Hailing historically from Leipzig in Lower Saxony, Germany, Gose is laced with lactic acid, coriander and salt.

It’s sharp, it’s sour, it’s sometimes served with syrup and, just like Keith Richards, only just survived the 1960s. In its early years, Gose was delivered in frothing barrels to more than 90 Gosenschenkes (Gose Taverns) where locals would often chase it with a liqueur made with cumin.

Never more than a local niche, it went missing during the World War II, slowly re-emerged briefly in the 1950s, and then slipped back into the shadows during the 1960s under Communist Rule.

While there are now two Gose breweries in Leipzig, it is the from Huddersfield where this fresh and fruity Gose is brewed. Using sea buckthorn and sea salt, there’s a terrific tingle of tartness and a superb salty send off – like a Gooseberry margarita with a salt rim.

33cl can. 4.1%, £2.35 from BeerMerchants

Burning Sky, Cuvee 2017

Burning Sky brewer and founder Mark Tranter isn’t mucking about, he’s doing things properly. You’ll find the former head brewer of Dark Star on the edge of the Sussex Downs, in a small village called Firle, where he has created a working shrine to wild yeast and wood.
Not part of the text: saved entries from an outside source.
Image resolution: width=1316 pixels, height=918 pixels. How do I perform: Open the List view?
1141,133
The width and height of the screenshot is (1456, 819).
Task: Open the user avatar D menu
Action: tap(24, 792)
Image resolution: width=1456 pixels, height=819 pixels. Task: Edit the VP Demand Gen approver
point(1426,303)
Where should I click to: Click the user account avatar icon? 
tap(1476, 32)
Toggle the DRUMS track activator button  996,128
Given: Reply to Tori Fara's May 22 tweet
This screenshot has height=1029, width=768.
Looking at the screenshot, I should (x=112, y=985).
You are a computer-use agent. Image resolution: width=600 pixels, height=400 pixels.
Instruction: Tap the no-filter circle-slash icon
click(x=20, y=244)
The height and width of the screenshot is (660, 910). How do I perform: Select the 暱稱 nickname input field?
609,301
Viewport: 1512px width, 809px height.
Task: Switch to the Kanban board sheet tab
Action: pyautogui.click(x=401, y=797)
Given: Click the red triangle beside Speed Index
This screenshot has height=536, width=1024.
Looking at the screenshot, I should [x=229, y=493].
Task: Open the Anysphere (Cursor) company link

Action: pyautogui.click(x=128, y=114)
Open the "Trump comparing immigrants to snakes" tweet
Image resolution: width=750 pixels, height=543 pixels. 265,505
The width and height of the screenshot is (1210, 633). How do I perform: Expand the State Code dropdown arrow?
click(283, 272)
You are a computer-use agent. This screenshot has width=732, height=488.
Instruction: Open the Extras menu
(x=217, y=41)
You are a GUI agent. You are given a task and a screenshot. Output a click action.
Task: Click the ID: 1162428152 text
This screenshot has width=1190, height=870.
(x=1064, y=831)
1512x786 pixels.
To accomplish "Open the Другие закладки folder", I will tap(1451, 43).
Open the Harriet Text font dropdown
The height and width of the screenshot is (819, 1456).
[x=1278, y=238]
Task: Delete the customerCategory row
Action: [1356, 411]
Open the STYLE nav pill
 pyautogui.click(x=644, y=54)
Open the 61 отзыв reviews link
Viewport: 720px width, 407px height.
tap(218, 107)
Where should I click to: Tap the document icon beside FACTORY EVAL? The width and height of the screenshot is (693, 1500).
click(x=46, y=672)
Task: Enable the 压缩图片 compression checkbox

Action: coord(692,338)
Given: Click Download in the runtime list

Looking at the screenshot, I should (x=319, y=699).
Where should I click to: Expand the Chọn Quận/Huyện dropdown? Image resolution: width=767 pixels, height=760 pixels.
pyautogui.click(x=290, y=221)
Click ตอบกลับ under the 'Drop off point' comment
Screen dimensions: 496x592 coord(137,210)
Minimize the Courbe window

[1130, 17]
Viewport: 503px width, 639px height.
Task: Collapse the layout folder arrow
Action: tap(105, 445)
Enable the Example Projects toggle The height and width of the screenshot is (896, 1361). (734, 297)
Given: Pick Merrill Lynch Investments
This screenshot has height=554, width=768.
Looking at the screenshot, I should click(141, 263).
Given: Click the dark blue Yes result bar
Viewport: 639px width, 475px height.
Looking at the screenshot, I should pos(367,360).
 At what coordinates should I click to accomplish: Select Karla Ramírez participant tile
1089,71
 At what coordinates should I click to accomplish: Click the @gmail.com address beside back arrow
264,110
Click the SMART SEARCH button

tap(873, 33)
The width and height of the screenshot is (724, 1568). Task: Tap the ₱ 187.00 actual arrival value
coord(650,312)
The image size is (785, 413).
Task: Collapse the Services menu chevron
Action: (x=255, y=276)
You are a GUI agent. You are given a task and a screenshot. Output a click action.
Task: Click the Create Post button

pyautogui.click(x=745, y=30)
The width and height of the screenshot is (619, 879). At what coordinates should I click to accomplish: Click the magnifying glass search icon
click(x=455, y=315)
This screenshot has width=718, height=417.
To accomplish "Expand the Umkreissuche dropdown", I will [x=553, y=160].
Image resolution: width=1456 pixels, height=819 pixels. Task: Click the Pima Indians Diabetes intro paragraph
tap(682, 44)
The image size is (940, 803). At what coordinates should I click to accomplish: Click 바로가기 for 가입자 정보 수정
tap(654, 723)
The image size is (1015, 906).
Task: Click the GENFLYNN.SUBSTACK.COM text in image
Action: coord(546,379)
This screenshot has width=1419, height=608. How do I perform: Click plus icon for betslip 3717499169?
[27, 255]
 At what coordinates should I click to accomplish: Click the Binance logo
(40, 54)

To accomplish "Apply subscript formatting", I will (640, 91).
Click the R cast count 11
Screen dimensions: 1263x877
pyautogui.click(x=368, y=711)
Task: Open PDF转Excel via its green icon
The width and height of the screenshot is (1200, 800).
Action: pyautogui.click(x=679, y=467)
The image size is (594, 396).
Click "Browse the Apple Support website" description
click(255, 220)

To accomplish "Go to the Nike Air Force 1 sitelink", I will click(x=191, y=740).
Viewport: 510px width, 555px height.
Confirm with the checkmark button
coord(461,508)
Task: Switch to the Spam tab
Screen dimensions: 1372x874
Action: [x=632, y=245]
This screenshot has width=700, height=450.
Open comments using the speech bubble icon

Not content with being the first British brewer to install several enormous oak foudres, Burning Sky has also installed its own bespoke coolship in which naturally occurring yeasts floating in the Sussex air fuels the fermentation – and after the initial spontaneous innoculation, the beer is then aged in oak.

This latest Coolship release, a blend of spontaneously fermented barrel aged beers, features just the right amount of funk, tart fruit, balanced bitterness and light acidity all underscored with some chunky oak. Complex and contemplative, this is superb stuff.